Rosyjski gigant nie będzie bowiem w stanie utrzymać wysokich cen swojego surowca, sztywno powiązanych z rynkiem naftowym. Według raportu, wzrost rynku LNG, a zatem i dalsze zwiększenie możliwości dostaw krótkoterminowych oraz spadek cen w transakcjach spotowych doprowadzi do tego, że klienci Gazpromu będą bardziej naciskać na niego i domagać się obniżki cen kontraktowych. Tym bardziej że już w ostatnich dwóch latach gaz w transakcjach spotowych można było kupić na europejskim rynku znacznie taniej od rosyjskiego.

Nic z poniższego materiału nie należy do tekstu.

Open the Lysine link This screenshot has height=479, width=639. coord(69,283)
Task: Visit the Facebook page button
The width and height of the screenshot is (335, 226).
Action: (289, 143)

Skorzystało z tej możliwości wiele firm w Europie, także Polskie Górnictwo Naftowe i Gazownictwo (PGNiG). To właśnie różnica między cenami gazu zakontraktowanego w Gazpromie a rynkową spowodowały, że rosyjski potentat zdecydował się udzielić rabatów niektórym ze swoich najważniejszych odbiorców. A ci, którzy bezskutecznie o nie zabiegali, wystąpili do międzynarodowego arbitrażu, wśród nich także PGNiG.
Dla rosyjskiego koncernu obniżka ceny gazu, choćby o jednego dolara na każdym tysiącu metrów sześciennych wyeksportowanym do Europy, oznacza spadek wpływów o ponad 150 mln dolarów w skali roku. W zeszłym roku Gazprom sprzedał do Europy 150 mld m sześc. gazu, w obecnym planuje nawet o 10 mld m sześc. więcej.
Eksperci Sberbanku przypomnieli, że osłabienie pozycji Gazpromu na europejskim rynku za 4 lata odbić się może na całej rosyjskiej gospodarce. Zwłaszcza gdy chodzi o przychody do budżetu Federacji, dla którego głównym źródłem są właśnie wpływy z eksportu surowców - szczególnie ropy i gazu.